De sa part, l’équipe du feuilleton n’a pas cessé de déclarer
son intention de « présenter une œuvre dramatique au fond
historique et non pas l’histoire dans une fiction dramatique
», réfute Tareq Siam, producteur
du feuilleton.
En fait, le feuilleton fait la lumière autant sur la vie
familiale et sentimentale de Cléopâtre que sur son exercice
du pouvoir et sa réputation politique. Le téléspectateur est
projeté dans l’univers d’une reine, d’une jeune fille née
avec une cuillère en or dans la bouche. On comprend tout de
suite que ce que le scénariste va décrire est très loin
d’une œuvre purement historique.
Dans certains épisodes, on voit la légendaire reine d’Egypte
versant des larmes et lançant des soupirs d’amour en pensant
à son amoureux, dans des moments intimes. Ceci est bizarre
pour les fans de cette reine connue par sa grande puissance
et sa forte personnalité.
Loin du cadrage assez recherché, allant dans quelques scènes
jusqu’à l’artificiel, ce qui double les barrières entre
l’image et son récepteur, le feuilleton manque d’un certain
éclat et d’une certaine richesse visuelle nécessaires pour
ce genre d’œuvre historico-fictive.
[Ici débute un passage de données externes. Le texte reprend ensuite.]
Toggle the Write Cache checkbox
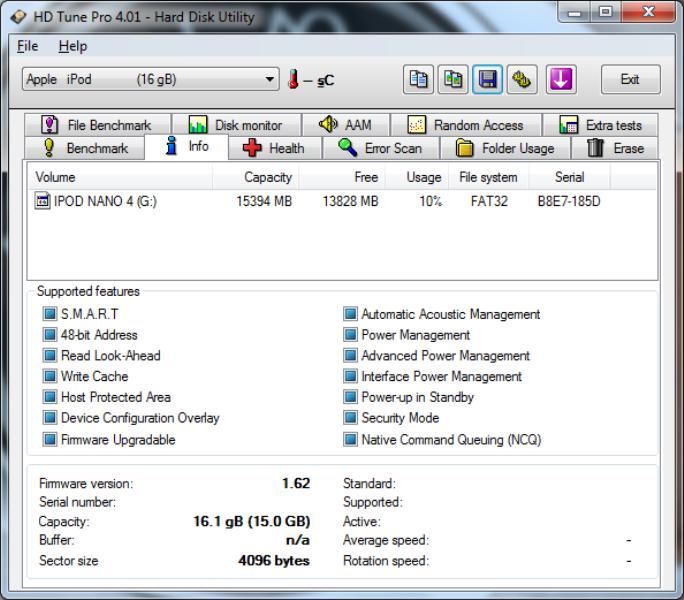The image size is (684, 600). click(50, 376)
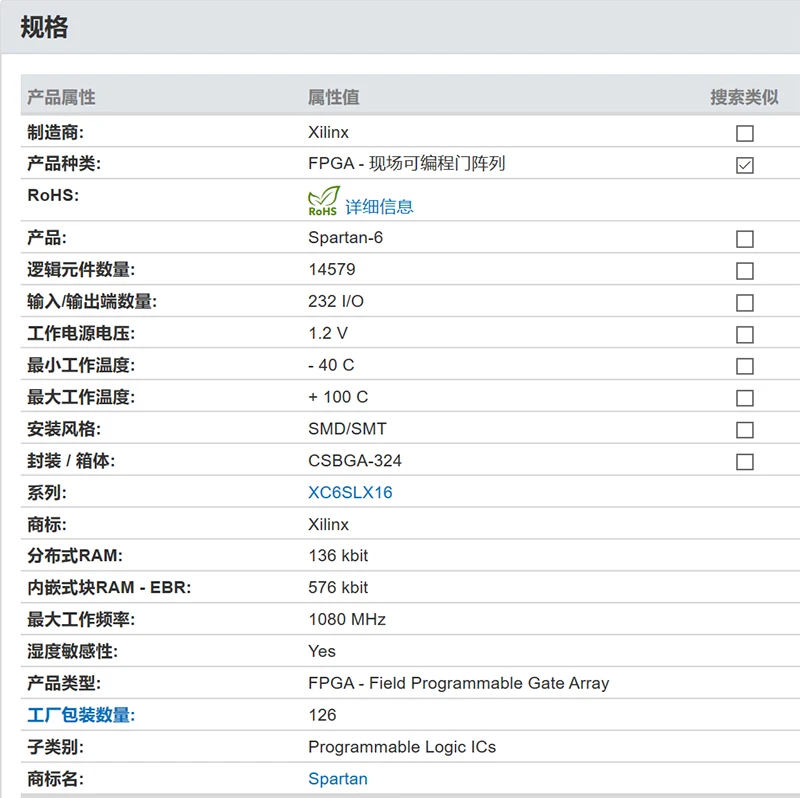
Task: Tick the Spartan-6 产品 checkbox
Action: click(x=744, y=239)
Et même si l’aspect
historique risque, en effet, d’être désavoué comme
l’objectif principal du scénario, on s’attendait à une œuvre
plus riche, qui devait être à la hauteur de cette reine et
de sa biographie très fertile pour les scénaristes.
Entre fiction et réalité
Autre grande femme de l’Histoire, incarnée également sur
écran ce Ramadan, la reine Nazli,
mère du roi Farouq et l’épouse
de Hassanein pacha, ministre du
Palais royal, et dont la vie est abordée également à travers
le feuilleton Malika fil manfa
(une reine à l’exil) écrit par Rawya
Rached et
Achraf Mohamad, et réalisé par le tandem Mohamad
Zoheir
Ragab et Waël
Fahmi
Abdel-Hamid.
Plongé de sa part dans une phase assez délicate et bien
connue de l’histoire égyptienne, le feuilleton sur la reine
mère Nazli n’a pas pu échapper
aux critiques des historiens, soulignant cette fois-ci un
nombre de faits dramatiques incertains historiquement.
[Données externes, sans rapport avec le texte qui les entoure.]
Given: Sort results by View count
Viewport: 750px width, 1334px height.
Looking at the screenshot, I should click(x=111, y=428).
De leur part, certains historiens ont été scandalisés par
certaines retouches données par le feuilleton aux vérités
historiques, critiquant également l’idée de commencer les
événements de l’œuvre par le mariage de la reine
Nazli avec le roi Ahmad Fouad au
lieu de débuter cela par le départ de la reine en 1946, au
lendemain de la mort de son mari le roi Fouad. D’après les
spécialistes, ceci « s’oppose même au titre du feuilleton !
»
Dramatiquement parlant, l’œuvre semble être composée de
tableaux autant que de scènes. Certes, c’était une bonne
idée au départ : montrer que Nazli,
malgré son rang noble, ses richesses et la somptuosité de
son entourage, était une femme qui se sentait seule, une
femme qui veut vivre selon la grandeur de ses sentiments.
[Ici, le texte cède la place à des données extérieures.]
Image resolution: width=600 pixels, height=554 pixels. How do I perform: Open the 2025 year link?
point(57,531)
Mais fallait-il ennuyer le téléspectateur, afin de montrer
que la reine est une personne qui déprime et s’ennuie ? Les
tableaux passent parfois trop vite et de manière décousue,
silencieuse, à partir du mariage de la reine jusqu’au début
des souffrances sentimentales de la reine mère qui aspire à
vivre sa propre vie, loin de la famille royale. Là, tout
défile comme si la touche rapide de la télécommande était
bloquée.
Tout en recourant à certaines vérités historiques, le
portrait de Nazli reste
toutefois désespérément vide et sans nouveau relief, alors
que c’est sur sa personnalité que l’œuvre semblait vouloir
mettre l’accent.
« Je n’ai pas de passion particulière pour les œuvres
historiques, mais j’étais avide de concrétiser autrement le
personnage de Nazli à l’écran,
puisque je sens — comme toute l’équipe du feuilleton —
qu’elle était victime des mauvaises langues et de ses
ambitions qui se dirigeaient souvent vers le bien de son
fils, le roi Farouq, même aux
dépens parfois de sa joie et de la paix intérieure »,
explique la comédienne Nadia Al-Guindi.
Et de conclure : « Elle n’est ni sainte, ni démon, mais une
femme qui recherchait un équilibre entre sa vie privée et la
vie de palais ».
Il s’agit plutôt d’une biographie très librement adaptée, et
surtout presqu’aussi personnelle.
En bref, ces feuilletons s’obstinent malheureusement à
retracer une vision qui ne correspond que rarement aux faits
comme ils se sont déroulés réellement, prouvant qu’entre la
réalité et la fiction, le chemin pourrait être bien long.